LatAm Logistic Properties, which owns and operates warehouses in Costa Rica, Colombia and Peru, is looking to raise as much as $225 million in the share sale, expected to price Aug. 4. The company, known as LLP, will use the funds to expand in the three countries it already operates in and to enter Chile, Panama and Ecuador this year, according to Chief Executive Officer Mike Fangman.
As Covid accelerated the shift toward e-commerce, retailers have a growing need for more storage space, typically requiring three times the square footage in a warehouse that they’d need for a brick-and-mortar store selling the same amount of goods, according to Fangman. With its growth plan, the logistics company plans to more than double its gross leasable area to at least 1 million square meters (10.7 million square feet) by 2025.

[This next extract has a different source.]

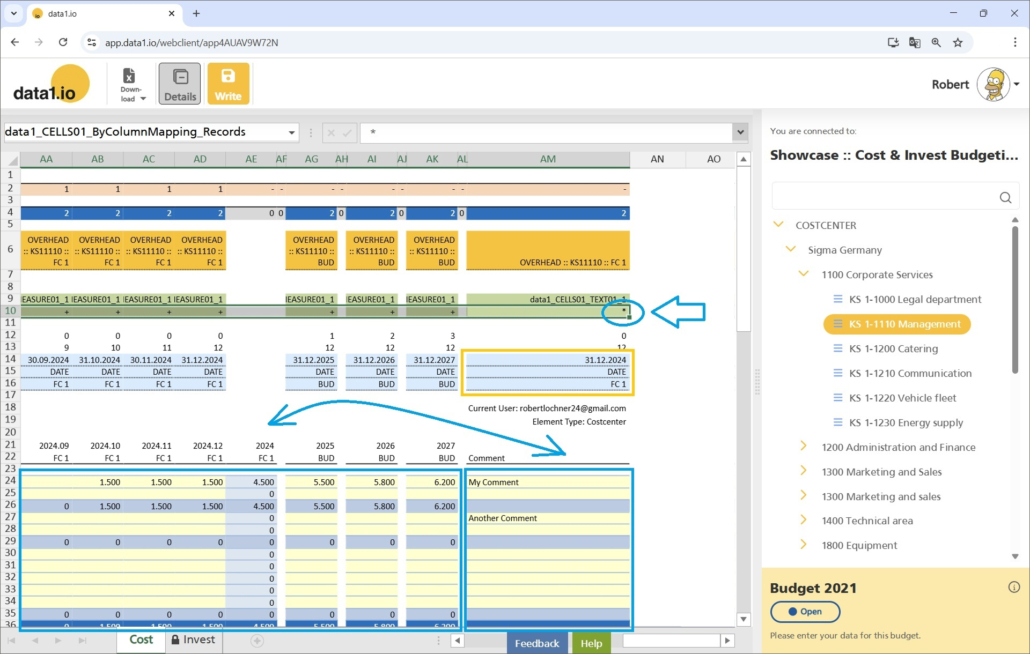This screenshot has height=654, width=1030.
Task: Click the green Help button
Action: 591,643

“There’s a real opportunity with the e-commerce players,” Fangman said in a video interview from San Jose, Costa Rica. “Colombia we think is the market and the stock market that has the most potential for growth.”
Through a book building process — which is a first in Colombia’s stock exchange — LLP is offering to sell as many as 126 million shares at a price between 5,000 pesos ($1.30) and 7,500 pesos. BTG Pactual is leading the sale.

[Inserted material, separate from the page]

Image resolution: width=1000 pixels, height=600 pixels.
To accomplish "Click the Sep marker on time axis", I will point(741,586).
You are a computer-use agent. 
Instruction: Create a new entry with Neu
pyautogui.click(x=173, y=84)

The last time Colombia’s stock exchange saw an IPO was in November 2012. The size of the stock market is constrained by Colombia’s relatively small economy as well as disclosure rules that discourage some businesses from listing, according to Juan David Ballen, head analyst at brokerage Casa de Bolsa in Bogota.
LLP is seeing “a lot of interest” from big investors in the U.S. in addition to demand from institutional and retail buyers in Colombia and Latin America, according to Fangman.
“The logistics sector as a way to play the e-commerce sector is really hot right now,” he said. “We’ve got a lot of good demand from these international investors that want to participate in a growing region.”
LLP will likely also sell more green bonds to help fund its expansion, said Fangman. The company issued $19 million of debt in 2019 in Peru to finance an energy efficiency project.
Although Colombia’s stock exchange said in March it expected three IPO’s in 2021, LLP is its first to announce its intentions. Social unrest earlier this year, and the country’s loss of its investment-grade credit rating, may have hindered some of those plans. Fangman however, expects his company’s move to set the stage for other listings in Colombia.
“We see a lot of companies in Colombia that need capital for growth,” Fangman said, pointing to the nation’s population of 50 million as a big driver of consumer demand. “Colombia is going to evolve faster than maybe a lot of people think.”